## Instructions
[1] From the excise duty ruling, list every tariff heading, valuation rule, and costing standard that is referred to by number.
[2] Carry on the excise duty ruling from its last sentence.

## Passage provided
-------

Issue (i): Whether the Commissioner was right in refusing to examine the classification plea that the goods were classifiable under heading 8424 and chargeable to nil rate of duty.
Analysis: The show cause notice proceeded on undervaluation, but the duty demand itself could not survive if the goods were found to be correctly classifiable under heading 8424 and liable to nil rate of duty. The classification plea was therefore a substantive defence that had to be examined before any valuation issue could be decided. The refusal to consider this plea merely because the notice focused on valuation was held to be incorrect.
Conclusion: The classification issue had to be examined on merits, and the Commissioner's refusal to do so was unsustainable.
Issue (ii): Whether the demand based on valuation could stand without determining cost of production in accordance with CAS-4.
Analysis: For captive-clearance valuation, the relevant exercise was to ascertain the cost of production under Rule 6(b)(ii) of the Central Excise Valuation Rules, 1975 and Rule 8 of the Central Excise Valuation Rules, 2000, as applicable. The Tribunal noted that the proper basis was CAS-4 costing and that the Commissioner had not examined whether the appellant's cost data conformed to that standard. The reliance on general assessable value principles was held inapposite to the distinct question of cost-of-production computation.

-------

## Source material
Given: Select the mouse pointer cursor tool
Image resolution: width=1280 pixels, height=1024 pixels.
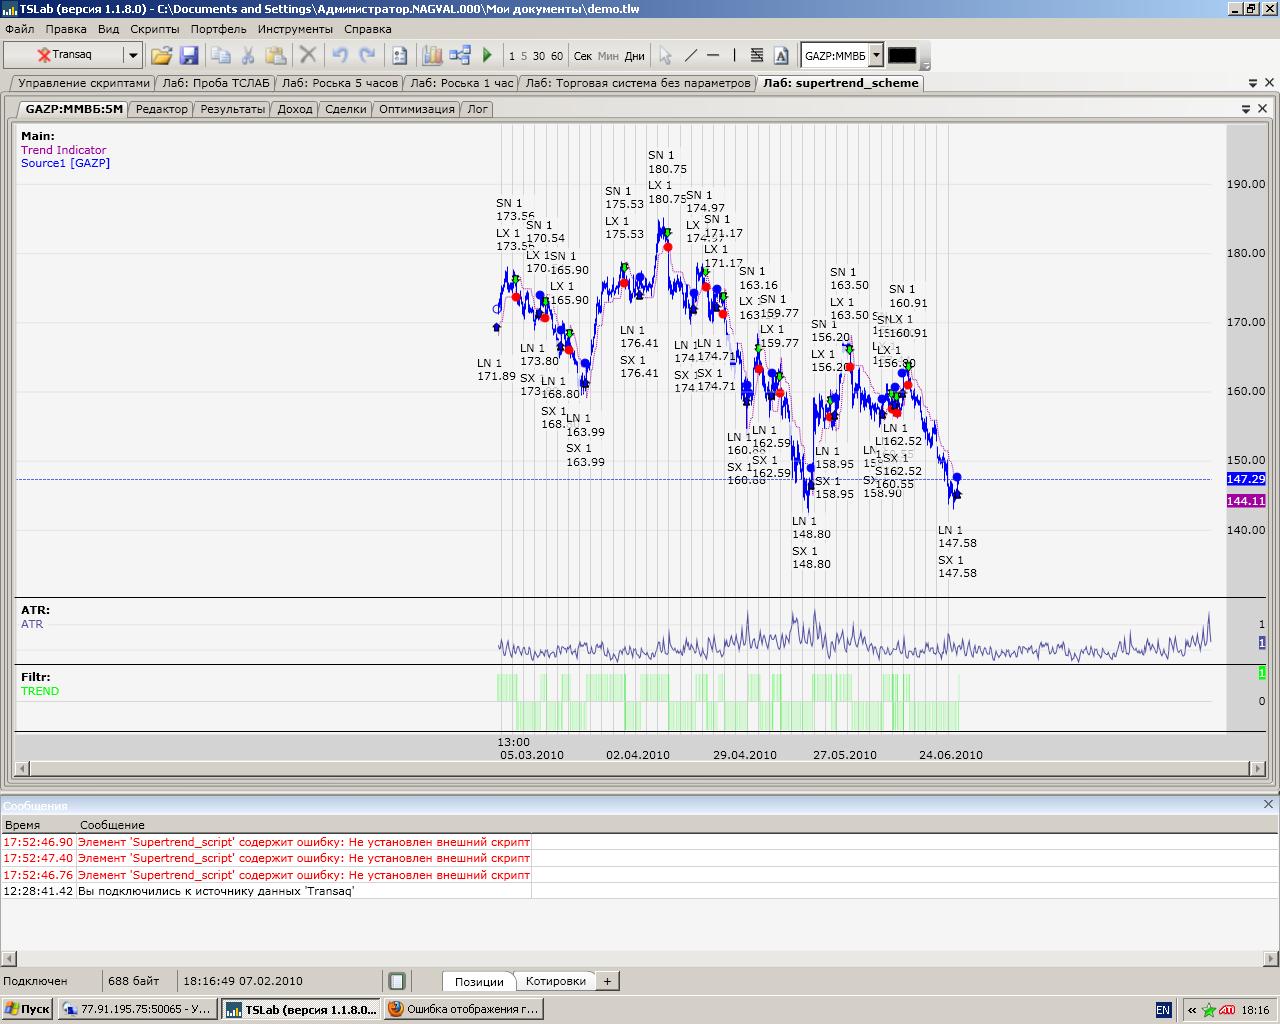Looking at the screenshot, I should [665, 56].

-------

## The answers
[1]
- Heading 8424
- Rule 6(b)(ii) of the Central Excise Valuation Rules, 1975
- Rule 8 of the Central Excise Valuation Rules, 2000
- CAS-4

[2]
Conclusion: The valuation finding could not be sustained, and the cost of production had to be re-examined under CAS-4.
Final Conclusion: The order was set aside and the matter was sent back for fresh adjudication, with directions to decide both classification and valuation issues on merits.
Ratio Decidendi: Where a duty demand is founded on undervaluation of captive clearances, the adjudicating authority must first decide a substantive classification plea that, if accepted, renders the duty demand irrelevant, and must compute cost of production on the applicable CAS-4 basis before sustaining valuation-based demand.